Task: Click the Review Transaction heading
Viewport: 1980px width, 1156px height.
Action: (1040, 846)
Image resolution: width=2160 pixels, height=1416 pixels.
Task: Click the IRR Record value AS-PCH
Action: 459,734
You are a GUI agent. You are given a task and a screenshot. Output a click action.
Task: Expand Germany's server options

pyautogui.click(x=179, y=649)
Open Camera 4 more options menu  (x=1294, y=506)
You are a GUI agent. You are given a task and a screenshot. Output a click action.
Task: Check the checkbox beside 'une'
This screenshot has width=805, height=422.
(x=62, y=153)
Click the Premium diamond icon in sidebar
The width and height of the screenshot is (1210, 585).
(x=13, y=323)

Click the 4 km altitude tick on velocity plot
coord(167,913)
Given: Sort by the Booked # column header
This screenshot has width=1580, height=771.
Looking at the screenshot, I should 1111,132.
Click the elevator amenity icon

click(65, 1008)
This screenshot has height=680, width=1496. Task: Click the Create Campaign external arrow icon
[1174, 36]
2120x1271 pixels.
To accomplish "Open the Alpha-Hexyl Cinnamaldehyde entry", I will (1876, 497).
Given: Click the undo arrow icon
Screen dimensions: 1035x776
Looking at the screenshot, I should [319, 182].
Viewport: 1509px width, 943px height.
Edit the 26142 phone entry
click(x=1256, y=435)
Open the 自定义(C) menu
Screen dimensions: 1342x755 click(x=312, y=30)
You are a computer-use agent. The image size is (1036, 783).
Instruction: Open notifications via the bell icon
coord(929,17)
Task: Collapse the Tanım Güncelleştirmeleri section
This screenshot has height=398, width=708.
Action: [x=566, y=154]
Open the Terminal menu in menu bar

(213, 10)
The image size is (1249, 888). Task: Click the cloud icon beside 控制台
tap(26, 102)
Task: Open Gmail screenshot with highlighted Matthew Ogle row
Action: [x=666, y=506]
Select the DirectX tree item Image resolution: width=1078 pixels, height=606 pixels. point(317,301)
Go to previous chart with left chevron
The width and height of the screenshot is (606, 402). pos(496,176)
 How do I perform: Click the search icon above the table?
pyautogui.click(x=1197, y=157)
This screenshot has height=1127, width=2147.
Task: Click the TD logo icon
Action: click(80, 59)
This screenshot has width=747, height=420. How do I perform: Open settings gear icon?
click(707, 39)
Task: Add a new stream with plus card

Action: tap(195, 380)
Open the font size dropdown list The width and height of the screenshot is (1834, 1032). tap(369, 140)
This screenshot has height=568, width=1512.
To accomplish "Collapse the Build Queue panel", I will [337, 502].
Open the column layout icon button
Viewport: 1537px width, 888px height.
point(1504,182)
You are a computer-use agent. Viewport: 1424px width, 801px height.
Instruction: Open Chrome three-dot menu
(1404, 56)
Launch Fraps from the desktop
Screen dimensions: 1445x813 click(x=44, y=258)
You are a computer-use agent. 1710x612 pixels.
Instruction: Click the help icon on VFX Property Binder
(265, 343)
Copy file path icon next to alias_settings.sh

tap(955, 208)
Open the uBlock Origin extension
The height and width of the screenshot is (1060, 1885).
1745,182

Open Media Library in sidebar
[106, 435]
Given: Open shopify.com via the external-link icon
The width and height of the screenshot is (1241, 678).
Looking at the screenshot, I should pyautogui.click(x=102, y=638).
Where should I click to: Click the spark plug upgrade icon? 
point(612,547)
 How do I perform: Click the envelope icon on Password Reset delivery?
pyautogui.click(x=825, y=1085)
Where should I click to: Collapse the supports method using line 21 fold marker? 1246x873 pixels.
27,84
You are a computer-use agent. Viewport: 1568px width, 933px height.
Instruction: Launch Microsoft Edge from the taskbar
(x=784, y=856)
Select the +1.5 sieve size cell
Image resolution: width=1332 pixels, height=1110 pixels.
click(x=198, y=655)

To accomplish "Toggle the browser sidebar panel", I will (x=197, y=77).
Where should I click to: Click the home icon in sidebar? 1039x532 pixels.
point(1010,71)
________
WORK ITEM:
Print, exactly as given, the lines from the one with "You are a computer-use agent. 1710x612" through the last line of the material above, and no others.

ANSWER BELOW:
You are a computer-use agent. 1710x612 pixels.
Instruction: Click the help icon on VFX Property Binder
(265, 343)
Copy file path icon next to alias_settings.sh

tap(955, 208)
Open the uBlock Origin extension
The height and width of the screenshot is (1060, 1885).
1745,182

Open Media Library in sidebar
[106, 435]
Given: Open shopify.com via the external-link icon
The width and height of the screenshot is (1241, 678).
Looking at the screenshot, I should pyautogui.click(x=102, y=638).
Where should I click to: Click the spark plug upgrade icon? 
point(612,547)
 How do I perform: Click the envelope icon on Password Reset delivery?
pyautogui.click(x=825, y=1085)
Where should I click to: Collapse the supports method using line 21 fold marker? 1246x873 pixels.
27,84
You are a computer-use agent. Viewport: 1568px width, 933px height.
Instruction: Launch Microsoft Edge from the taskbar
(x=784, y=856)
Select the +1.5 sieve size cell
Image resolution: width=1332 pixels, height=1110 pixels.
click(x=198, y=655)

To accomplish "Toggle the browser sidebar panel", I will (x=197, y=77).
Where should I click to: Click the home icon in sidebar? 1039x532 pixels.
point(1010,71)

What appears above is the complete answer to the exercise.